Rosenberg'e (1965) göre benlik saygısı bireyin kendine yönelik geliştirdiği olumlu ya da olumsuz tutumudur. Benlik saygısını evrensel bir güdü olarak değerlendiren Kaplan (1975) insanların olumlu benlik tutumlarıyla ilgili yaşantılarını arttırma, buna karşılık olumsuz benlik tutumlarıyla ilgili yaşantılarını azaltma eğiliminde olduklarını ifade etmektedir. Coopersmith (1967) ise kişiliğin önemli bir boyutu olarak gördüğü benlik saygısını, bireyin kendini yetenekli, önemli, başarılı ve değerli algılama derecesi olarak tanımlamaktadır. Benlik saygısı bireyin yaşadığı kişisel doyum ya da engellenme derecesine göre değişir. Benlik saygısı yüksek olanlar kendilerinden hoşnut ve doyumludurlar (Burns, 1982), kendilerini değerli görürler, sınırlılıklarının farkındadırlar, bu nedenle de büyüme ve gelişme yönünde çaba harcarlar. Benlik saygısının düşük olması ise benliğin değerini düşürücü

(3)

yaşantılara sahip olmanın sonucudur ve kendinden hoşnut olmama, benliği reddetme ya da değerini düşürme, olumsuz ve zayıf olan yönlerini daha çok ön plana çıkartma ile kendini gösterir (Kaner, 1995).
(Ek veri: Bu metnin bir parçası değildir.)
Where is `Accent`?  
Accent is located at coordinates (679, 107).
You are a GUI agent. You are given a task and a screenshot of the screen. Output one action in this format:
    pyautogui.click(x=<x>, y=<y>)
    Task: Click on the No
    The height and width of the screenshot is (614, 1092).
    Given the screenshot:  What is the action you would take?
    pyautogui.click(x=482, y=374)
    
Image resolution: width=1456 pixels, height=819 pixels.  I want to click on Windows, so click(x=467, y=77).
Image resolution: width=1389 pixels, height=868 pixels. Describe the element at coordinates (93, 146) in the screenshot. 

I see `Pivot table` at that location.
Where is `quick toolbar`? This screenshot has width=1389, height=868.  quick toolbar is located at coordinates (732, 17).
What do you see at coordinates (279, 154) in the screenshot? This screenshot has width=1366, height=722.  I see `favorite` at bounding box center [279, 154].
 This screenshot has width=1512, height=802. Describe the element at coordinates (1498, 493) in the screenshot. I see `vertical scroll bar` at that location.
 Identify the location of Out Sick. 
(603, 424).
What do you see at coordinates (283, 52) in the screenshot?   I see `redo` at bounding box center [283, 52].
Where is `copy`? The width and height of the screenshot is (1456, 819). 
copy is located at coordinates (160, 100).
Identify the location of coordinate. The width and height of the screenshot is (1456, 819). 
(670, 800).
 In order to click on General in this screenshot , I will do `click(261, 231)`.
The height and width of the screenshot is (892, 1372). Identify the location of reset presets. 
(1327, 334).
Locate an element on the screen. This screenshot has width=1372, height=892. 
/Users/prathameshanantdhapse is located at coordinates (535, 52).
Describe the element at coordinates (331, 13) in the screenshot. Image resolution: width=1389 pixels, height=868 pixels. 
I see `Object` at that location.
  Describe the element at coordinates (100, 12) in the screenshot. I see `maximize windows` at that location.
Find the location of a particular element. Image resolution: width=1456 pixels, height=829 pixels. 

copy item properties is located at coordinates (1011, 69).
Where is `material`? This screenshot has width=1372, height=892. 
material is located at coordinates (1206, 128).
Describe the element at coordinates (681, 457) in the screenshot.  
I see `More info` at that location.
Bugün eğitimin başta gelen amaçlarından birisi, fertleri değişik koşullara uyabilecek, esnek ve kritik düşünebilecek yeteneklerle yetiştirmektir. Başka bir anlatımla çocukların ve gençlerin benlik saygılarını artırarak içinde yaşadıkları toplumda daha başarılı, üretken ve aranılan bireyler olmalarını sağlamaktır (Kahriman, 2005).

Öz yeterlik ise, bireyin olası durumlar ile başa çıkabilmek için gerekli olan eylemleri ne kadar iyi yapabildiklerine ilişkin inançları olarak tanımlanır. Öz yeterlik inancının bireyin doğru ya da yanlış etkinlikler yapma davranışını etkilediğini, aynı zamanda bireyin bir sorun ile karşılaştığında sorunu çözmek için ne kadar çaba harcayacağı ve ne kadar ısrarcı olacağının belirtisi olduğunu da vurgulamaktadır (Alabay, 2006).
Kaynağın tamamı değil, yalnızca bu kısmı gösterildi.